Board to consider library name change at November meeting

EOU Board to consider library name change at November meeting

Three members of the Pierce Library Naming Committee (from left) library faculty Katie Townsend, history professor Rebecca Hartman and student Andrea Camacho in Pierce Library. Other members of the committee not pictured are Joel Chin and Tim Seydel.

Oct. 20, 2020 LA GRANDE, Ore. – Following lengthy research, the Pierce Library Naming Committee submitted its report to Eastern Oregon University President Tom Insko in August. 

Insko requested the report and charged a committee made up of students, faculty and staff to complete the work necessary to evaluate a name change. The report is on the agenda for EOU’s Board of Trustees during its regular meeting Nov. 12. The report recommends removal of the library’s name. The Board will review written testimony and hear public testimony before voting.   

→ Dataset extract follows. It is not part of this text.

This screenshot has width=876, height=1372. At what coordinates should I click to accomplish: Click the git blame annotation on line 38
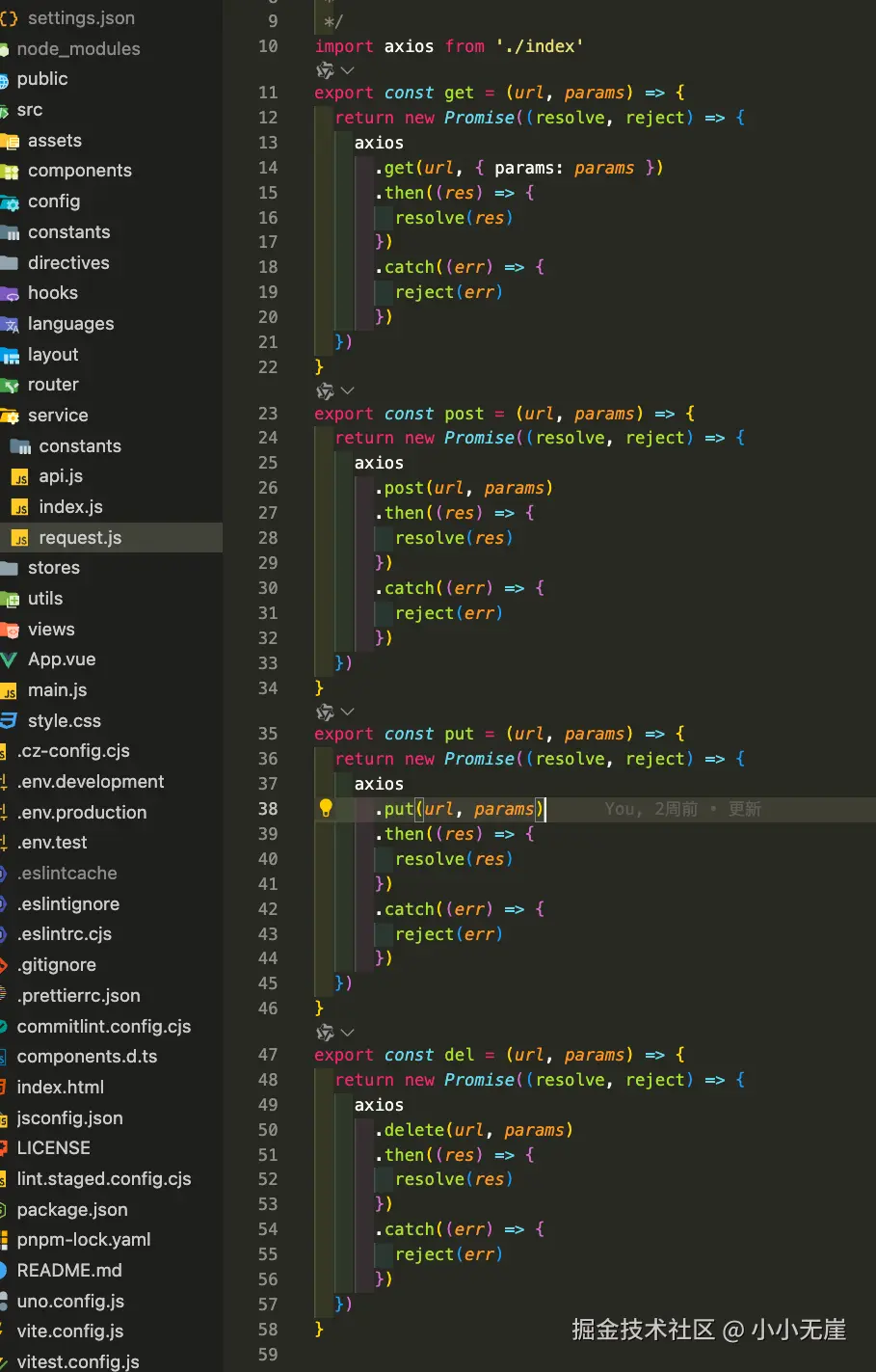point(682,809)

“We must never be complacent in prioritizing the values of justice and equity in the work we do every day at EOU, and we must intentionally carry these values into every conversation we have in this community and every decision we make as leaders of the university,” Insko said. “The name of the library is one of those conversations that continues within, and outside of, the EOU community.”

The library’s namesakes, Walter and Cornelia Pierce, held a number of public leadership roles in Oregon during the first half of the 20th Century. Walter served as a state senator and as  Governor of Oregon in the early 1920s and later in the U.S. Congress. Cornelia was State Librarian and advocated for policies her husband promoted. Shortly after Walter’s death in 1954, the State Board of Higher Education named the library for him, and then 45 years later a committee of faculty members recommended changing the name to include Cornelia. 

That 1999 committee researched Pierce’s legacy to uncover whether he was a member of the Ku Klux Klan. While they found insufficient evidence to determine his membership in the KKK, it became clear he had curried favor with the Klan to win the governorship. Transcripts from Pierce’s speeches, as well as legislation he fought to pass, reveal anti-Catholic, xenophobic and white supremacist beliefs, according to the committee’s report

Over the interceding years, students have continued to question the naming. In 2018, EOU’s student government leaders called for a re-consideration of the library’s name along with the Faculty Senate, and Insko established a committee to lead an investigation. The committee of students, faculty, staff and administration identified criteria against which to judge the appropriateness of the name, and discussed whether the Pierces’ actions align with EOU’s values and principles. 

Students, faculty, staff, alumni and community members are encouraged to read the report and supplemental information and to submit written testimony at eou.edu/pierce-library-renaming. Written comments received by Nov. 9 will be shared with trustees prior to the meeting. 

A limited opportunity for oral public comment will be available via Zoom video conferencing when the Board considers this agenda item. Individuals wishing to provide oral comment must sign up through the Oral Public Comment Form by Nov. 9. Time constraints may limit the number of people allowed to make oral comments.

“As an academic institution, we endeavor to make decisions based on research and facts, and to follow a thorough process when making decisions that impact our campus environment so that a broad spectrum of voices and perspectives can be heard,” Insko said. “This also ensures we can all learn and be engaged in those discussions and decisions.”